* PROVIDED DATA:
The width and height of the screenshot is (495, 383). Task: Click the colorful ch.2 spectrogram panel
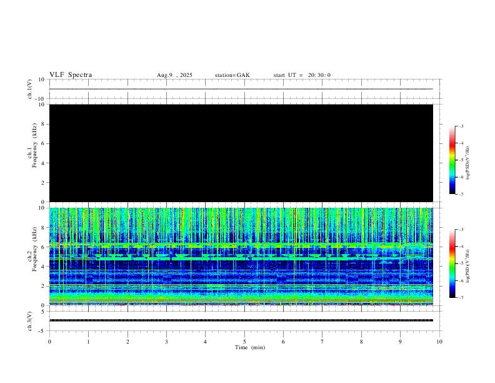click(x=241, y=256)
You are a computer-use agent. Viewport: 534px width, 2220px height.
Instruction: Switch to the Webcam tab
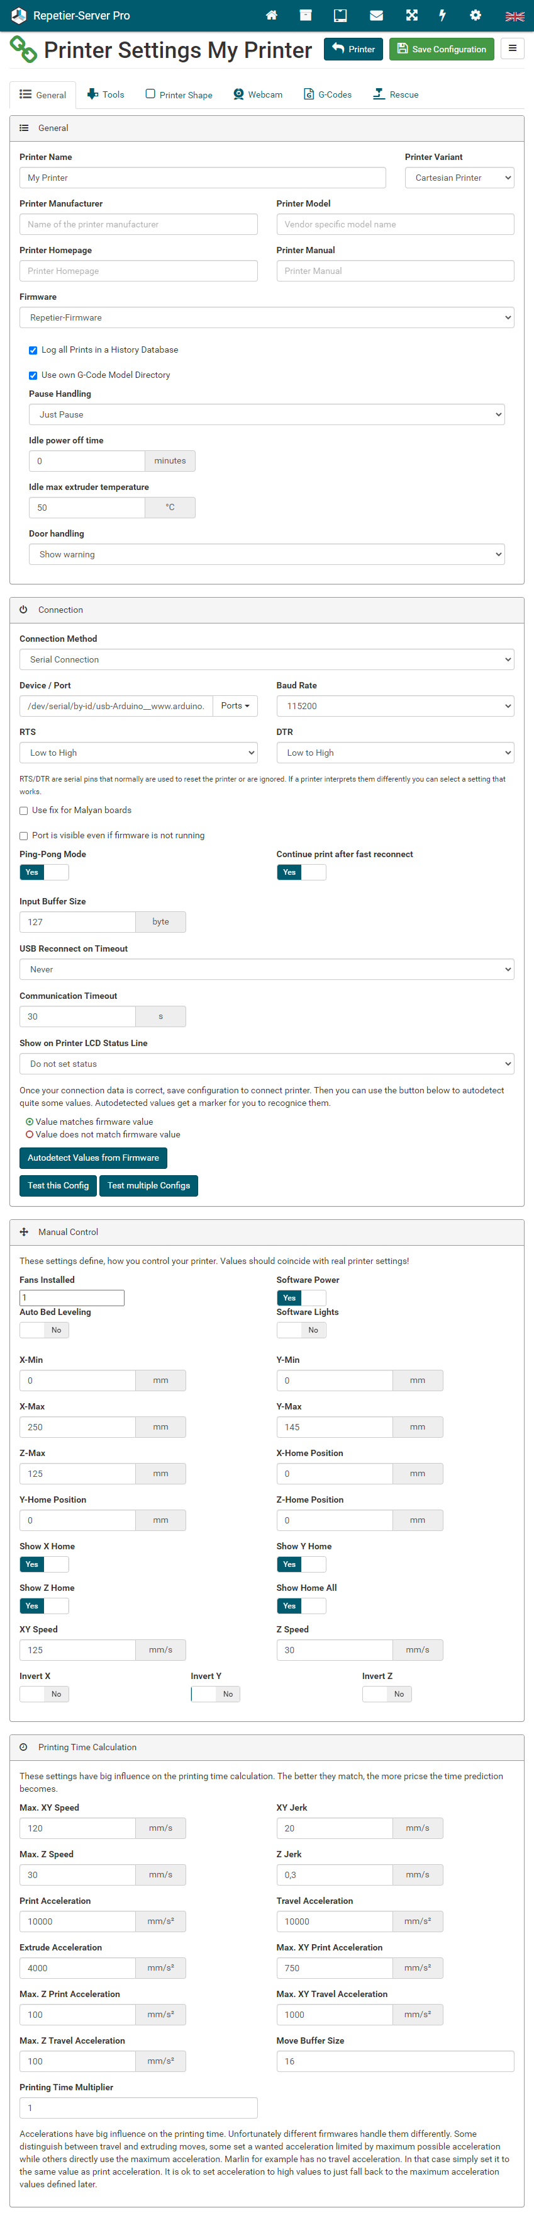(x=258, y=95)
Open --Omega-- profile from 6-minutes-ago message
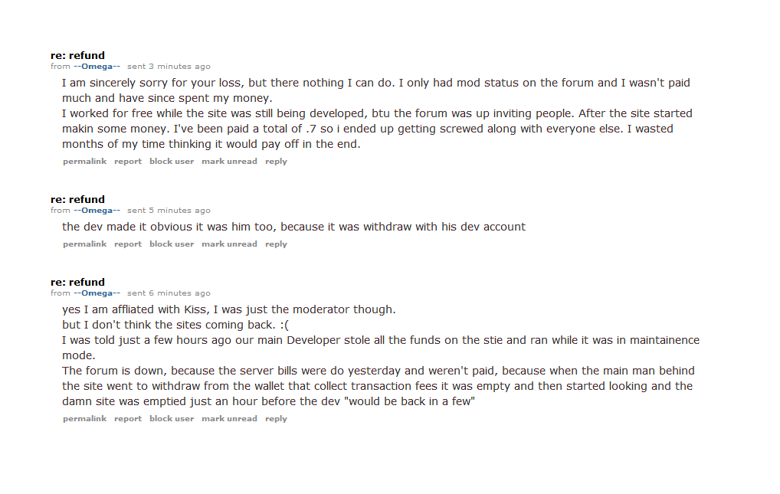The image size is (780, 494). click(x=97, y=293)
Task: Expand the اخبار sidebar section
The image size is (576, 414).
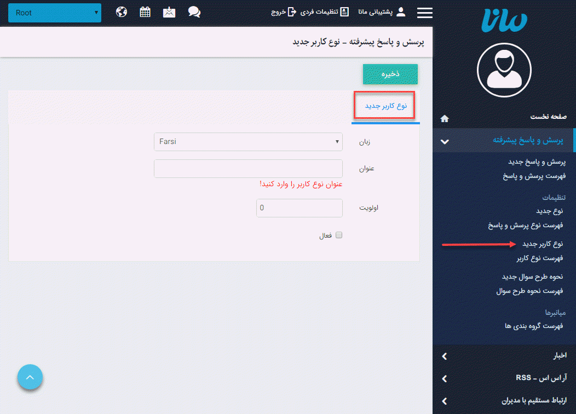Action: tap(503, 355)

* PROBLEM DESCRIPTION:
Using the records above, return verbatim only the part that opens with the line containing "You are a computer-use" and closes with the line containing "Task: Expand the اخبار sidebar section"; pictures stay out.

* EXPECTED ANSWER:
You are a computer-use agent. Viewport: 534px width, 2220px height.
Instruction: Switch to the Webcam tab
(x=258, y=95)
Open --Omega-- profile from 6-minutes-ago message
The image size is (780, 494). click(x=97, y=293)
Task: Expand the اخبار sidebar section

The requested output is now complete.